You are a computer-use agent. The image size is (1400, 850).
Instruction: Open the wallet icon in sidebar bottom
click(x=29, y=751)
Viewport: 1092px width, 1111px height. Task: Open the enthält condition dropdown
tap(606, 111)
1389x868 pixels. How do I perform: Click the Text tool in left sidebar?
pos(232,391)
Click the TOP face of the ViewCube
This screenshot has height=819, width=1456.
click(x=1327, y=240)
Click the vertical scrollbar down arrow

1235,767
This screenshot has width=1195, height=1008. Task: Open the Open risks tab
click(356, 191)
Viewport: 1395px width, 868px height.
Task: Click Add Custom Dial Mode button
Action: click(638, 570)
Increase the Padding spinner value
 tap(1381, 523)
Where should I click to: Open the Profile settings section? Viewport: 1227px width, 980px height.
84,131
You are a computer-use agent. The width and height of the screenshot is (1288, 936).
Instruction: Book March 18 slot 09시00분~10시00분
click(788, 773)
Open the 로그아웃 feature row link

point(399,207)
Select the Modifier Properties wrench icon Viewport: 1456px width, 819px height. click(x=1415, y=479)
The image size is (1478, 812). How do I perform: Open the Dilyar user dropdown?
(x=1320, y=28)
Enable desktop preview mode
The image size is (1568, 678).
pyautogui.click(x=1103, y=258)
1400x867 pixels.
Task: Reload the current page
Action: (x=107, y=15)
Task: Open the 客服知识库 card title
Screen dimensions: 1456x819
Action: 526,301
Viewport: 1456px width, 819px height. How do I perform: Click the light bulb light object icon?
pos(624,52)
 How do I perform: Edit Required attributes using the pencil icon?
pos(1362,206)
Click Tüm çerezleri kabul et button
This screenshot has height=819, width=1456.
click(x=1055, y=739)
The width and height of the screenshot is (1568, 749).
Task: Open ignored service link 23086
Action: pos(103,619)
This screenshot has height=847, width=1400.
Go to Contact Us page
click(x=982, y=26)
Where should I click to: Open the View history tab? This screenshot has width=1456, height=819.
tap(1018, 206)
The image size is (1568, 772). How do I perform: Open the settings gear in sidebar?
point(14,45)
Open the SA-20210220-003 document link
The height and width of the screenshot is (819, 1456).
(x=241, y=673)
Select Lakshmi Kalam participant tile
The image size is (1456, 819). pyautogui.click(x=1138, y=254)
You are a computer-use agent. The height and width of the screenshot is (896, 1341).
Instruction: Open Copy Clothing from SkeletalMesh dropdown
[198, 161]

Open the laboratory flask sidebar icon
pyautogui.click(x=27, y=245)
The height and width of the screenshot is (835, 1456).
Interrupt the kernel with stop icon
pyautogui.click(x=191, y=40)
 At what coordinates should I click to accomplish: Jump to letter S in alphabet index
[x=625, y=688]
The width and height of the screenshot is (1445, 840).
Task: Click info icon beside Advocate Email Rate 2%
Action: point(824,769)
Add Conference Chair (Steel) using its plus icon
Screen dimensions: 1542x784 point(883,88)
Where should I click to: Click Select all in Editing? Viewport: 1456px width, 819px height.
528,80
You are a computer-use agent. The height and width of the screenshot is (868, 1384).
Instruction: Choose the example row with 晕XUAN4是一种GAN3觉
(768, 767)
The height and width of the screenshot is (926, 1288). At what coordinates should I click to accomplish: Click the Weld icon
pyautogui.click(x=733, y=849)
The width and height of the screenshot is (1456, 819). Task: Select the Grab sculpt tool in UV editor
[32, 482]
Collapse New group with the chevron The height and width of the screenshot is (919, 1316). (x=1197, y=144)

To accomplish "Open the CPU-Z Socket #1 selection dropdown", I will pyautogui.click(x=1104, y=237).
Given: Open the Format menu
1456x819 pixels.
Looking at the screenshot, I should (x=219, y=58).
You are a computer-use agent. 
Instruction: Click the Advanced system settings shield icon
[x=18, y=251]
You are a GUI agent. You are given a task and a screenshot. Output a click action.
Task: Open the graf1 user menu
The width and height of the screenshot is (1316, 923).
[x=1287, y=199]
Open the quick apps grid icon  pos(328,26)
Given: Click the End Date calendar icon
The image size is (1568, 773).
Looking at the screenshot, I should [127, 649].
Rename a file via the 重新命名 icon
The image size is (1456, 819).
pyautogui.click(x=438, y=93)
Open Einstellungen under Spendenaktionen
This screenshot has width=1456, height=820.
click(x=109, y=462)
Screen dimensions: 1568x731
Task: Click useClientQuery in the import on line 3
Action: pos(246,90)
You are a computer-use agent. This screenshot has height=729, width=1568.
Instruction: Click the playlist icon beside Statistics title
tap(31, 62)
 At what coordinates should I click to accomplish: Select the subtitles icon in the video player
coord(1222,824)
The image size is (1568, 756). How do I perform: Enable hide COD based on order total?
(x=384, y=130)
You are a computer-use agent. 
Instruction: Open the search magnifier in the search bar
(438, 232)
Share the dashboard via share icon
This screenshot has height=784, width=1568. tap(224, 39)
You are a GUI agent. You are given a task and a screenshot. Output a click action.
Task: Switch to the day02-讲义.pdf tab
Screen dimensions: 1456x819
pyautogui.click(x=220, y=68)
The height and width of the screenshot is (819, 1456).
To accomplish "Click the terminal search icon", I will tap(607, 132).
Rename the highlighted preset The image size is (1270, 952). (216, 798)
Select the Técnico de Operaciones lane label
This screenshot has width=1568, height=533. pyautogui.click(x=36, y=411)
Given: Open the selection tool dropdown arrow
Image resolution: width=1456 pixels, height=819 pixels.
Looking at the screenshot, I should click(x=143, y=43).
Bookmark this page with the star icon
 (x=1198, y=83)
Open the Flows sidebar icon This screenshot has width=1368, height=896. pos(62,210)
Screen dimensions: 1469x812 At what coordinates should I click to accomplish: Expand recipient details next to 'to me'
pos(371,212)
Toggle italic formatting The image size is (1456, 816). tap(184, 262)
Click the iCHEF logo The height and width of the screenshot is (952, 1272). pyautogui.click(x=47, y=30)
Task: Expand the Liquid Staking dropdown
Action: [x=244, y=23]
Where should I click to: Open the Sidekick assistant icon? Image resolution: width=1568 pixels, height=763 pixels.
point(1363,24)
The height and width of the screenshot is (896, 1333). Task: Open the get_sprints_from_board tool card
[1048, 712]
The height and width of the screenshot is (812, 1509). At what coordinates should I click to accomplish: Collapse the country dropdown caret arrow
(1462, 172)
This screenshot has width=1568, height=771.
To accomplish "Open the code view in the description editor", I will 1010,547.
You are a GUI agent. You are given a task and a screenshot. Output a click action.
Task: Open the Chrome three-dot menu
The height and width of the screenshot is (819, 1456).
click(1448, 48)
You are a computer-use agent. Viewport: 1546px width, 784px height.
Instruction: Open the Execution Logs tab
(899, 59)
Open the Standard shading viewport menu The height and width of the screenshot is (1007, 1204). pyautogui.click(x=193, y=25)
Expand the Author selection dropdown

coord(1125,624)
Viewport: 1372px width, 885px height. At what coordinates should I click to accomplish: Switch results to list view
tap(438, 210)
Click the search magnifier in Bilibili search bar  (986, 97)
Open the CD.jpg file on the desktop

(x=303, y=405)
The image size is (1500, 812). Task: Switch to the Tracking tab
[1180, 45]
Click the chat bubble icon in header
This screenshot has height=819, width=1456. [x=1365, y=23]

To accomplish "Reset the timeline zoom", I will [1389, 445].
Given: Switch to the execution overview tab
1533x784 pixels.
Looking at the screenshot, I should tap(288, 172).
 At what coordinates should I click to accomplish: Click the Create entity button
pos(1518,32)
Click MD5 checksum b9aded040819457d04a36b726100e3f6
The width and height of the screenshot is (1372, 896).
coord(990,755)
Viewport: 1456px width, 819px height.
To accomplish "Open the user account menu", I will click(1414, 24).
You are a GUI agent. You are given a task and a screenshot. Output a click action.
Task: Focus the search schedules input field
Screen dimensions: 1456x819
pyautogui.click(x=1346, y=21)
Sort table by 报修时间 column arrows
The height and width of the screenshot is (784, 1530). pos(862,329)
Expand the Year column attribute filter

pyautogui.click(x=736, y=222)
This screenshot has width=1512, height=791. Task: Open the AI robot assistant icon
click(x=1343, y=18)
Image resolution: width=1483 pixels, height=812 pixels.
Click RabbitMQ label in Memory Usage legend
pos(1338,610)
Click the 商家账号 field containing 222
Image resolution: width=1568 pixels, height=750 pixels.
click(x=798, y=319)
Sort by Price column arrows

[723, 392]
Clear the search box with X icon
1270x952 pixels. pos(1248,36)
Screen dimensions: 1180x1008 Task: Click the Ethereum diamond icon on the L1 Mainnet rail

++++++++++++++++++++

» **Exercise aim**: Above are the lines; repeat exactly the ones from the line containing "Given: Open the Format menu" down to the line containing "Given: Click the End Date calendar icon", both inclusive.

» **Completed exercise**:
Given: Open the Format menu
1456x819 pixels.
Looking at the screenshot, I should (x=219, y=58).
You are a computer-use agent. 
Instruction: Click the Advanced system settings shield icon
[x=18, y=251]
You are a GUI agent. You are given a task and a screenshot. Output a click action.
Task: Open the graf1 user menu
The width and height of the screenshot is (1316, 923).
[x=1287, y=199]
Open the quick apps grid icon  pos(328,26)
Given: Click the End Date calendar icon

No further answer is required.